General information
- Type: Paraglider
- National origin: Germany
- Manufacturer: Independence Paragliding
- Designer: Michaël Nesler
- Status: Production completed

History
- Manufactured: early 2000s

= Independence Dragon =

German paraglider

The Independence Dragon is a German single-place, paraglider that was designed by Michaël Nesler and produced by Independence Paragliding of Eisenberg, Thuringia. It is now out of production.

==Design and development==
The Dragon was designed as a beginner-intermediate glider. The design progressed through two generations of models, the Dragon and Dragon 2. The models are each named for their relative size.

Company test pilot Christian Amon was also involved in the development as well as flight testing of the Dragon.

==Variants==
- Dragon 2 S
Small-sized model for lighter pilots. Its 11.6 m span wing has a wing area of 24.07 m2, 46 cells and the aspect ratio is 5.5:1. The pilot weight range is 65 to 85 kg. The glider model is DHV 1-2 certified.
- Dragon 2 M
Mid-sized model for medium-weight pilots. Its 12.5 m span wing has a wing area of 27.83 m2, 46 cells and the aspect ratio is 5.5:1. The pilot weight range is 80 to 105 kg. The glider model is DHV 1-2 certified.
- Dragon 2 L
Large-sized model for heavier pilots.

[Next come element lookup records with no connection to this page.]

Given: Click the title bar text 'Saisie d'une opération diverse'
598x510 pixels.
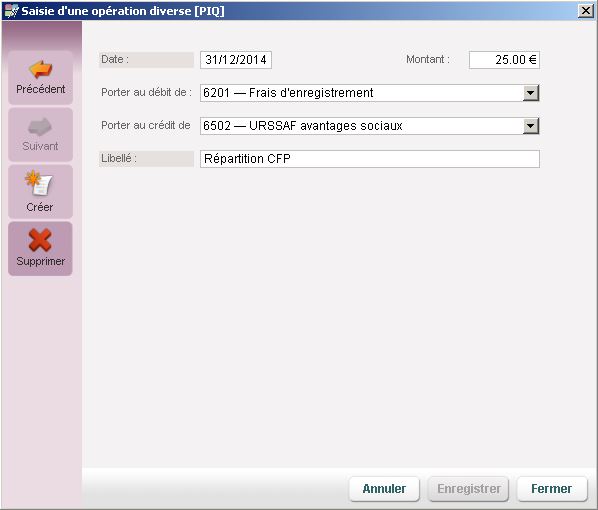Looking at the screenshot, I should (x=106, y=11).
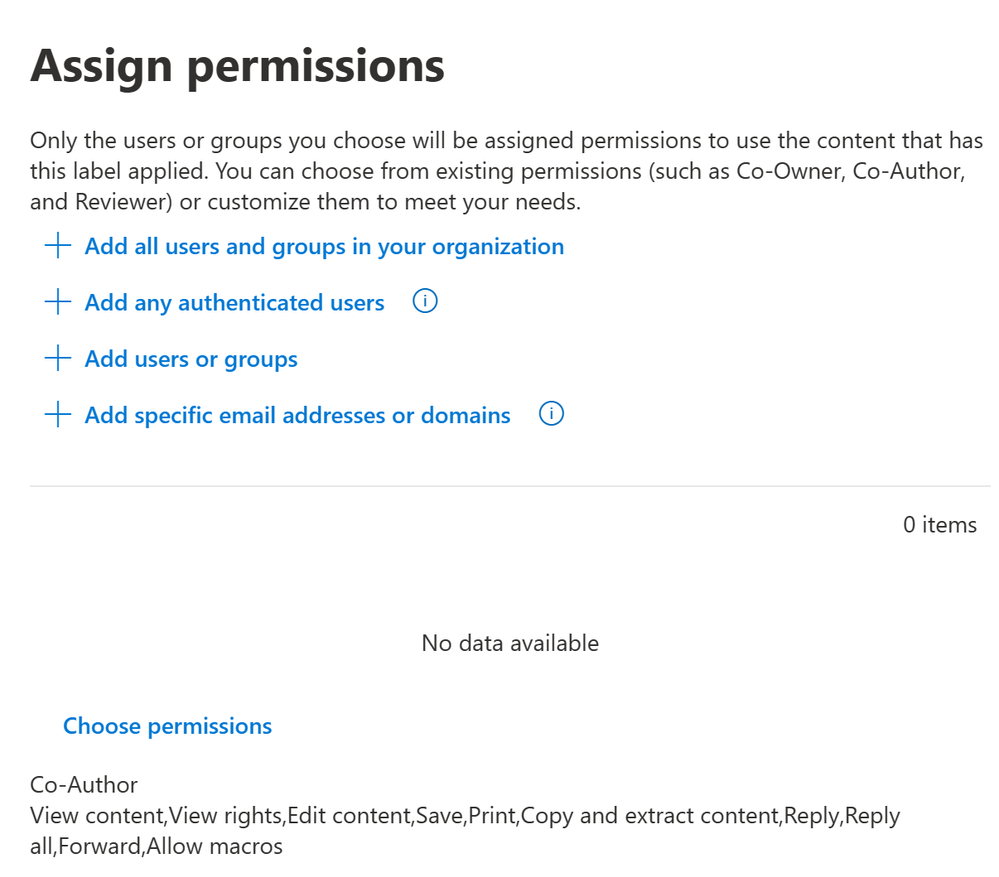Add all users and groups in your organization
Image resolution: width=999 pixels, height=877 pixels.
coord(324,246)
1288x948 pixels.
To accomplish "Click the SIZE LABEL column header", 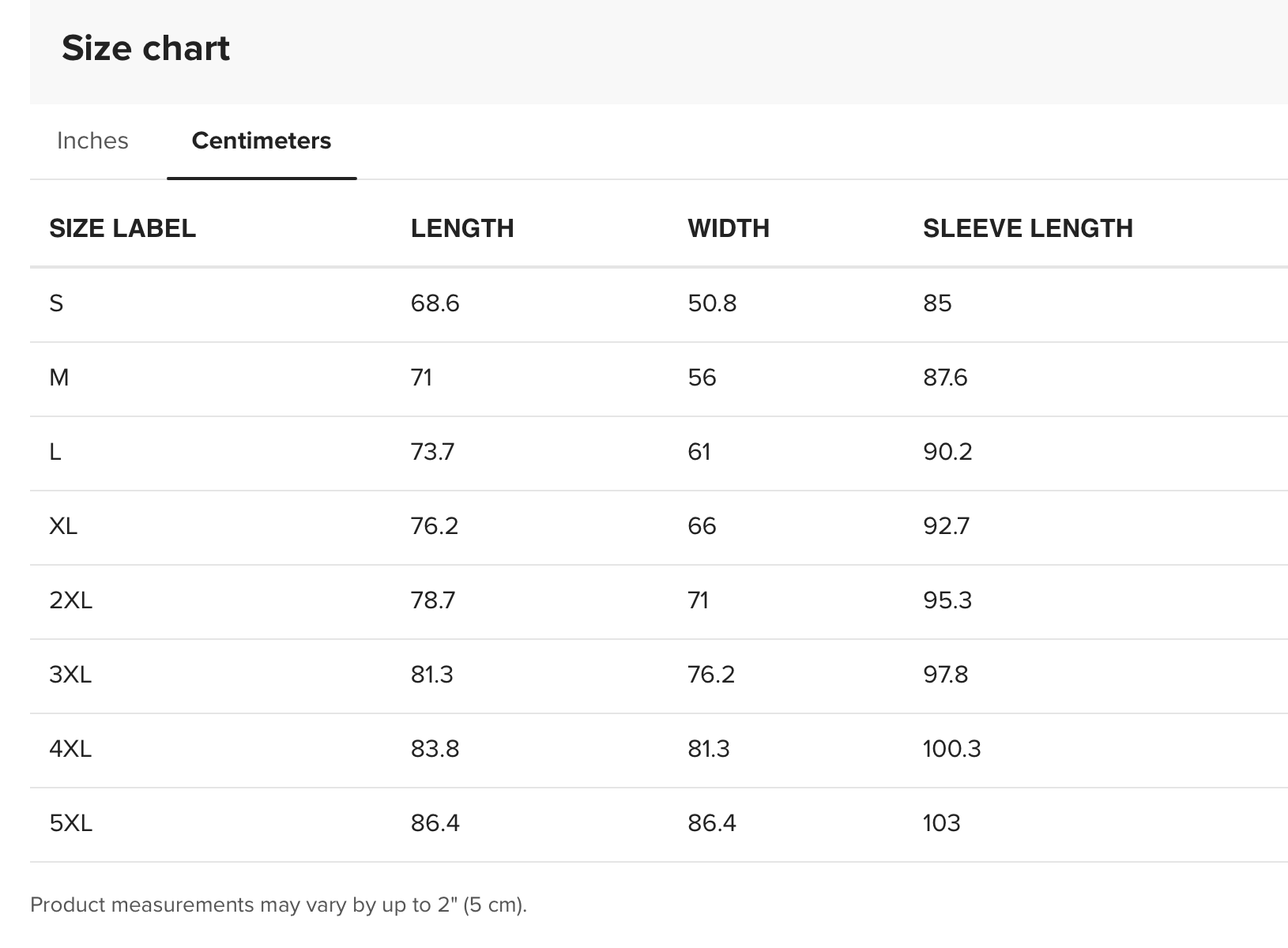I will pyautogui.click(x=122, y=228).
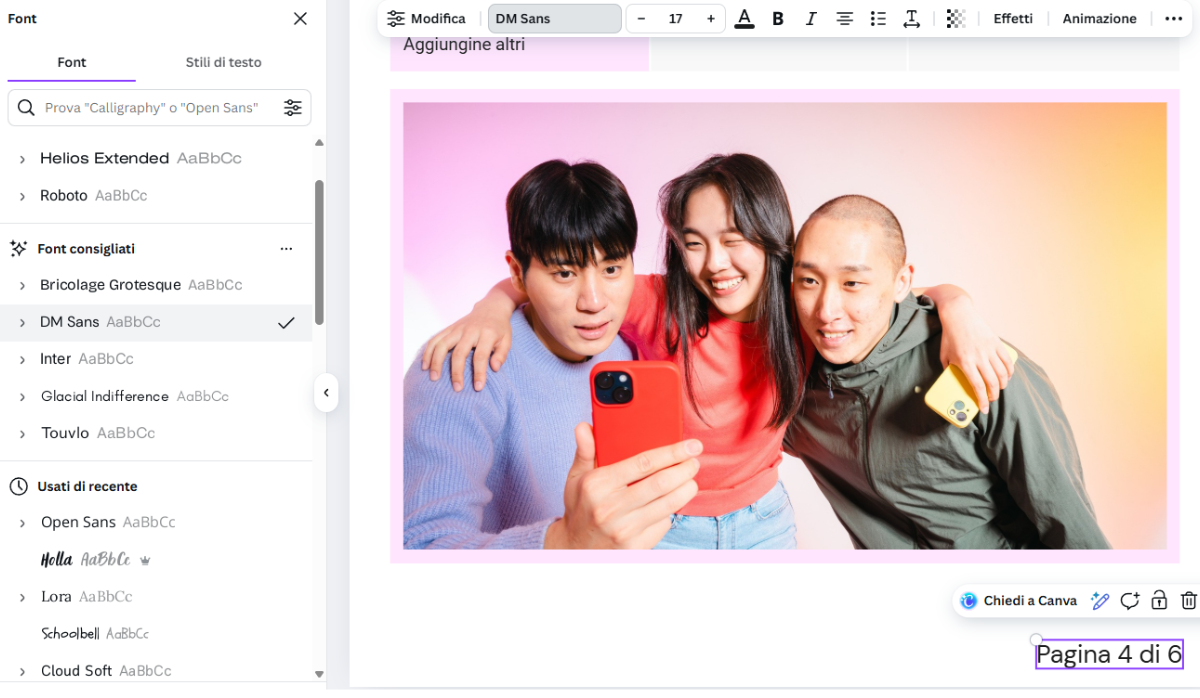Open the transparency checkerboard control
The height and width of the screenshot is (698, 1200).
tap(956, 19)
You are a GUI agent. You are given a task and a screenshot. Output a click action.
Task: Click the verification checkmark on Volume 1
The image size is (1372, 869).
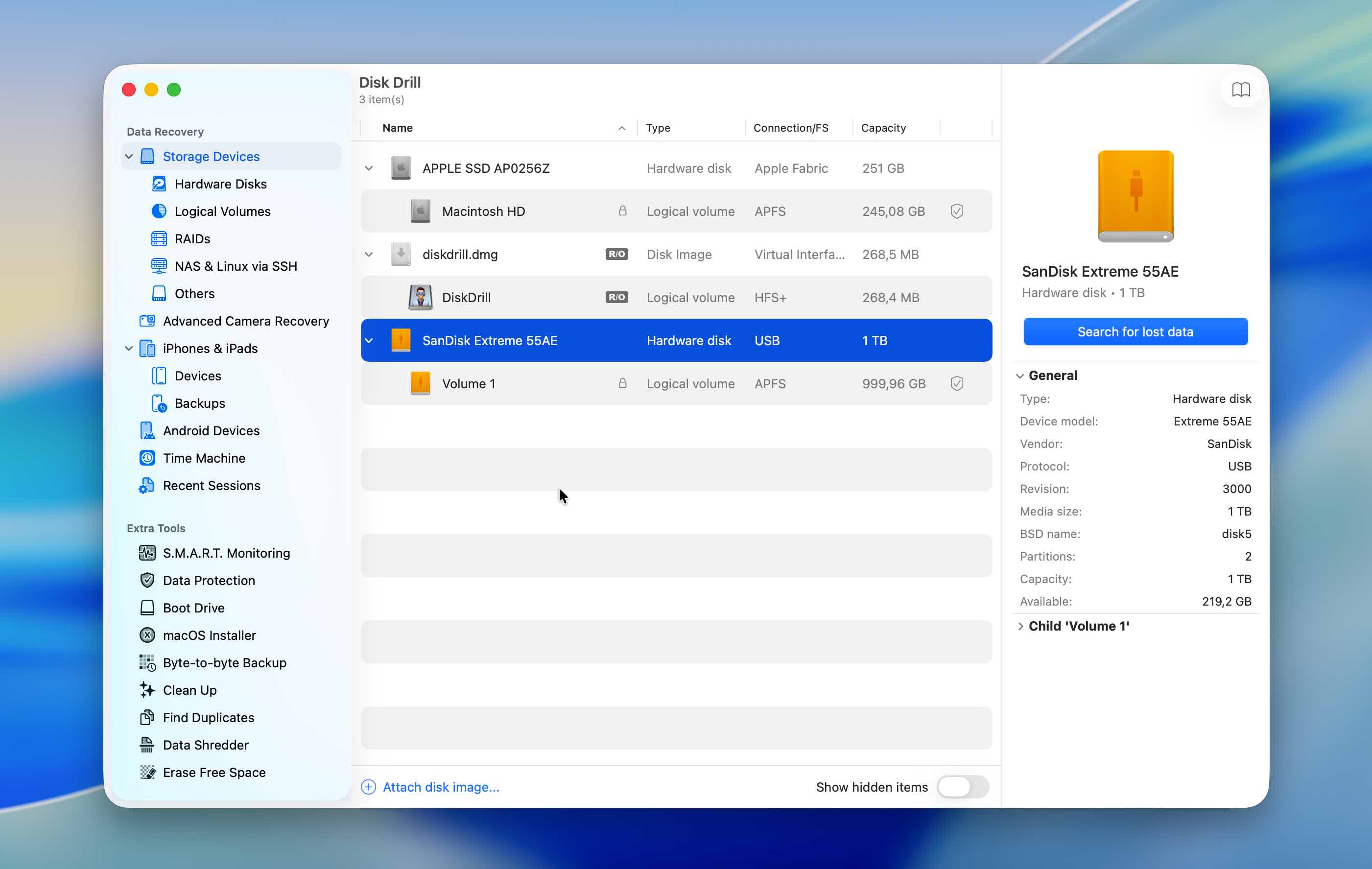coord(957,383)
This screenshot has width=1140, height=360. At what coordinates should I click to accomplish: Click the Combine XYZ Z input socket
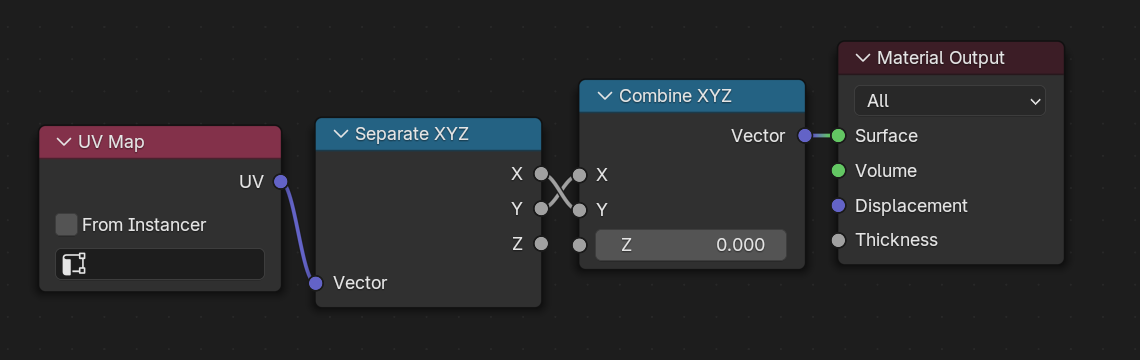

Its 13.0 m span wing has a wing area of 30.68 m2, 46 cells and the aspect ratio is 5.5:1. The pilot weight range is 100 to 125 kg. The glider model is DHV 1-2 certified.
- Dragon 2 XL
Extra large-sized model for much heavier pilots. Its 13.5 m span wing has a wing area of 33.1 m2, 40 cells and the aspect ratio is 5.5:1. The pilot weight range is 100 to 135 kg. The glider model is DHV 1-2 certified.